• **Task statement**
Could you quote word for word the part of the items below that opens with the line containing "Task: Click the" and closes with the line containing "Action: [430, 445]"? Leave the pictures out of your answer.

========================================================================

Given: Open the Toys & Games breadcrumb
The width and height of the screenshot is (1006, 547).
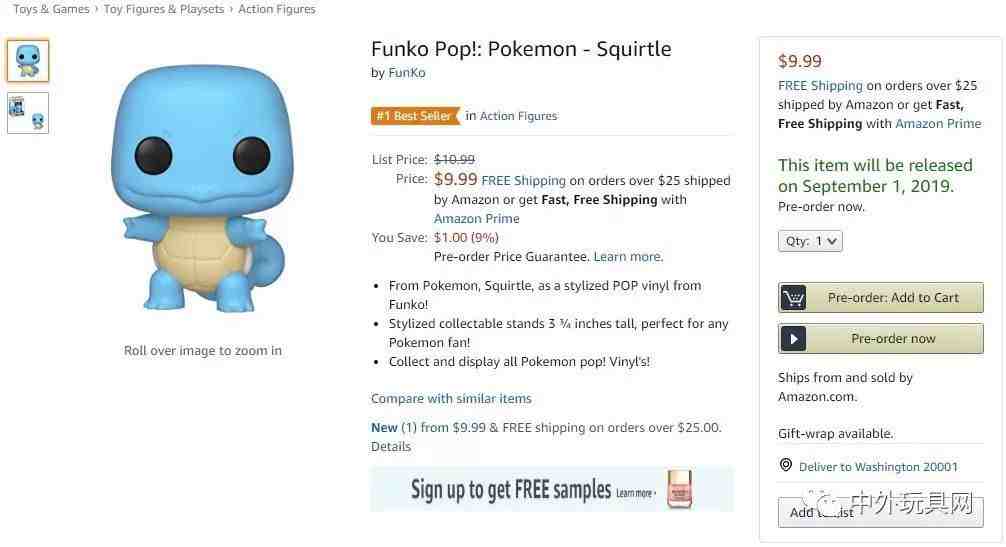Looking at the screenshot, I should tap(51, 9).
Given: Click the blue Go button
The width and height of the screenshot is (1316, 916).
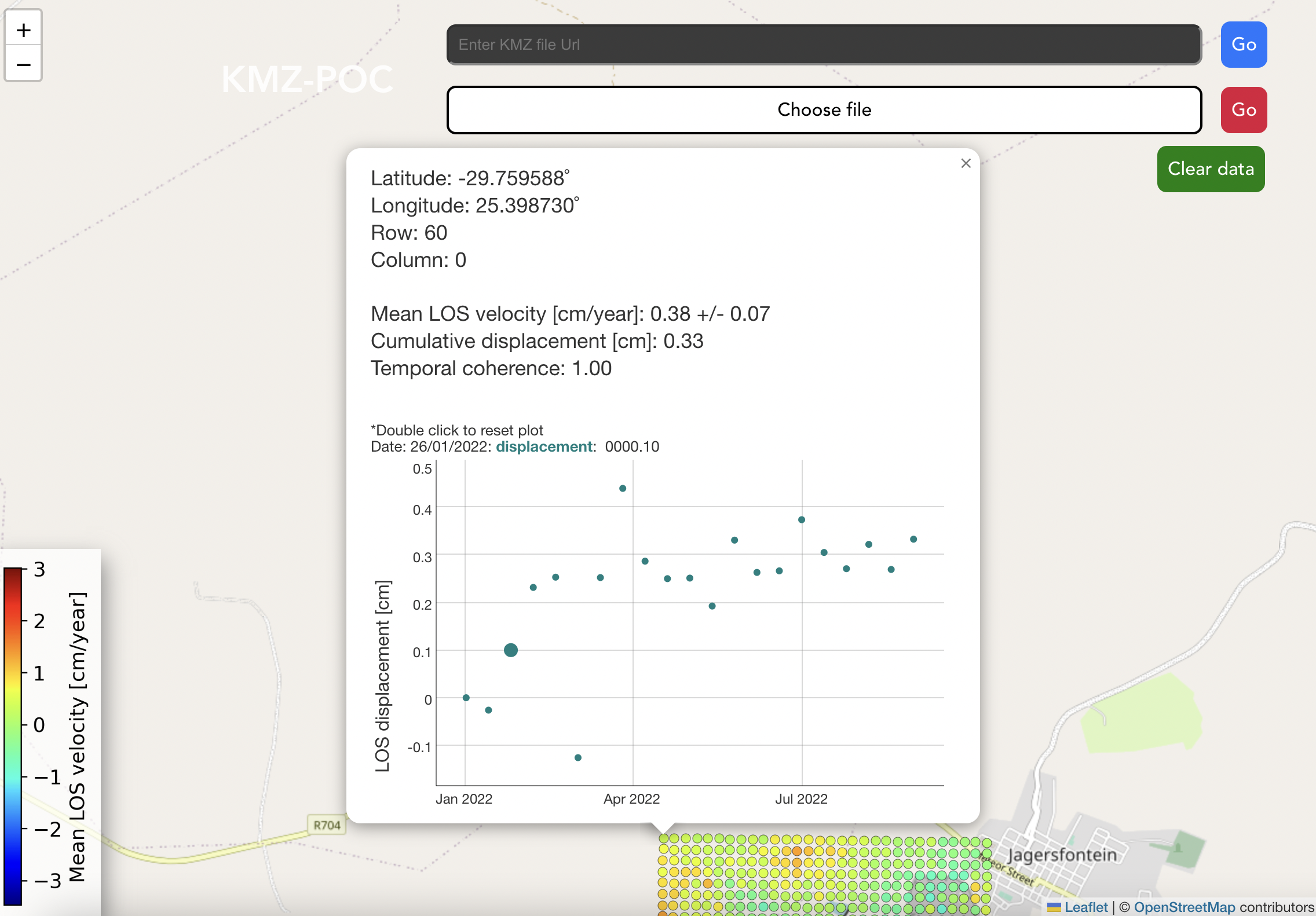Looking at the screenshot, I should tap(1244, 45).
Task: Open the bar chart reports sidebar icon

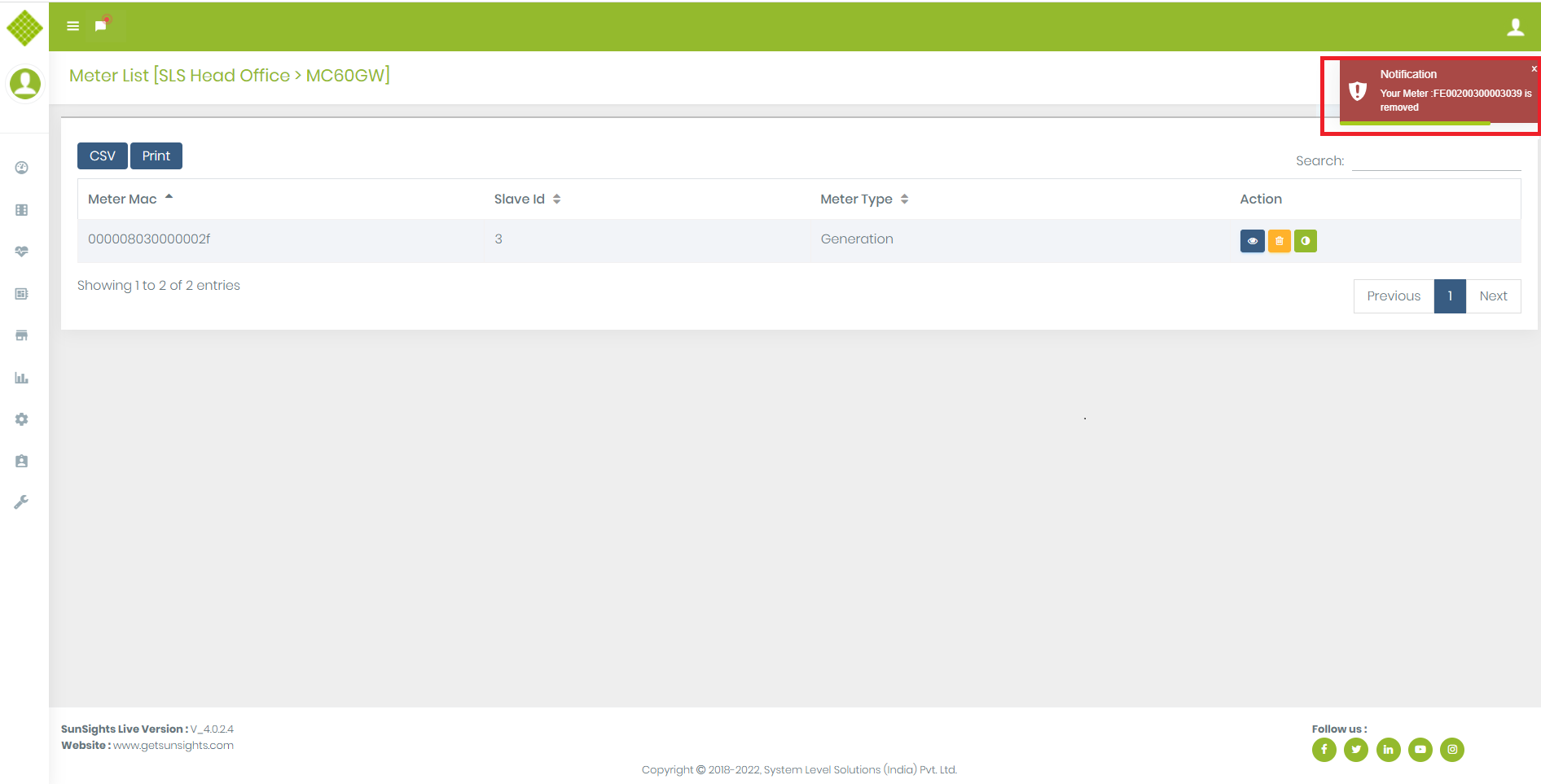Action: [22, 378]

========================================================================

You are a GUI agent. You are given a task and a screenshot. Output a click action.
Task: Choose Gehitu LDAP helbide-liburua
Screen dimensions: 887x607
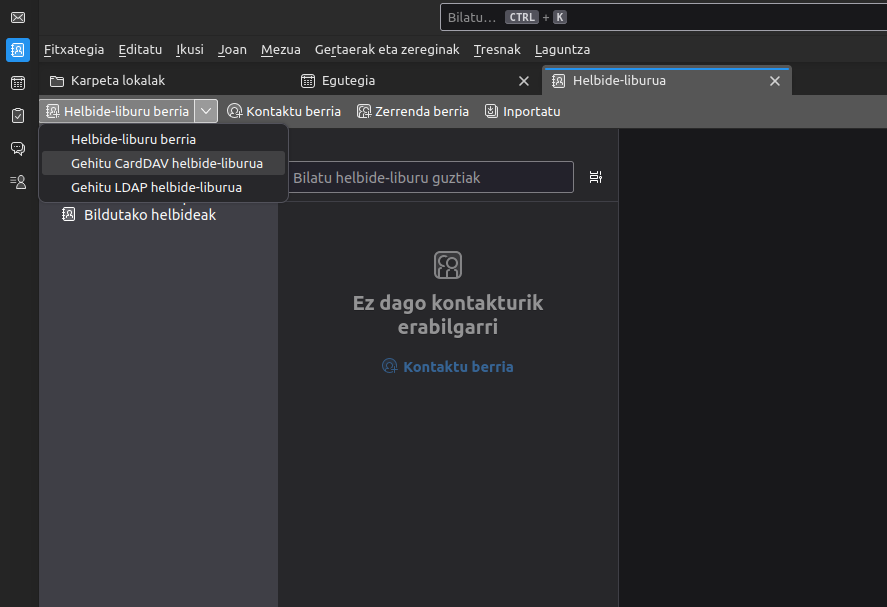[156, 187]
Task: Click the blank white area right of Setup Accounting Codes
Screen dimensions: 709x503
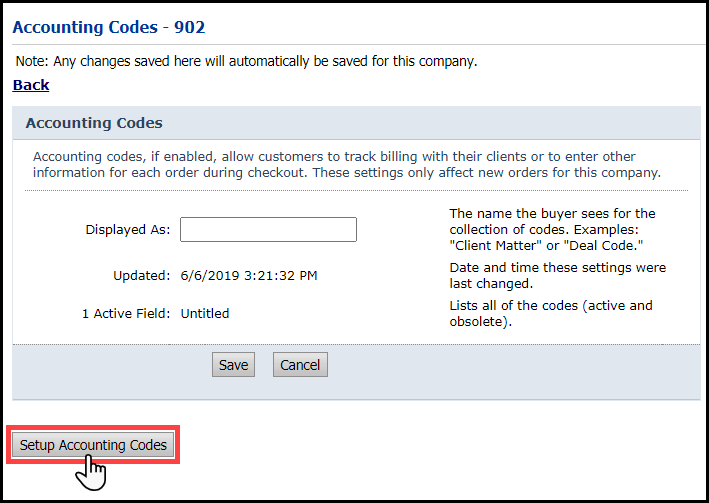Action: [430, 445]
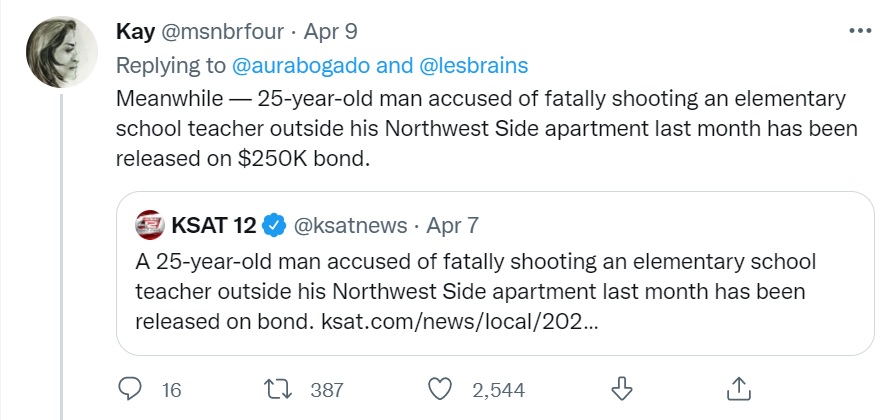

========================================================================

• **Exercise output**
Task: Click the blank white area right of Setup Accounting Codes
Screen dimensions: 709x503
Action: [430, 445]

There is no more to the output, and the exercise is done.